Aurélie Gal-Régniez, directrice d'Équipop.
©CF
Aurélie Raz-Régniez estime qu'il faudrait intervenir à tous les niveaux pour faire avancer la cause des droits sexuels et reproductifs des femmes : "Il n'y a pas de baguette magique ni de solution magique : la solution, c'est l'action collective, unir ses forces, faire en sorte qu'il y ait des mouvements et des efforts conjoints à tous les niveaux de la société. C'est important que les individus prennent leurs responsabilités et fassent changer les comportements au niveau individuel. Ensuite, il faut déconstruire un certain nombre d'idées reçues et de stéréotypes qui bloquent la mise en œuvre de ces droits, le dialogue social doit être porté, il faut qu'il y ait des endroits où on parle de sexualité et de droit des femmes, de masculinité et de féminité. Enfin les "politiques" doivent être des leaders de changement, faire avancer les normes sociales et prendre des engagements forts. C'est l'alliance de l'ensemble de ces énergies-là qui fera avancer les choses".

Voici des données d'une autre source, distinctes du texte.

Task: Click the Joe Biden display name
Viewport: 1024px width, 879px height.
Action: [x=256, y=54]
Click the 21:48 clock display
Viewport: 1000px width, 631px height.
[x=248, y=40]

Faire entendre la voix des féministes de l’Afrique francophone
Equipop travaille en collaboration avec des organismes locaux, mais épaule aussi les jeunes féministes d’Afrique de l’Ouest : "Nous aidons à sécuriser les espaces où elles peuvent échanger et avoir accès à l’information concernant les luttes féministes du monde entier et faire entendre la voix de ces femmes dans ce genre de conférence," précise Aurélie Gal-Régniez. L'Afrique francophone est sous-représentée dans la plupart des instances internationales et pour nous il est extrêmement précieux de faire entendre la voix des femmes d'Afrique francophone".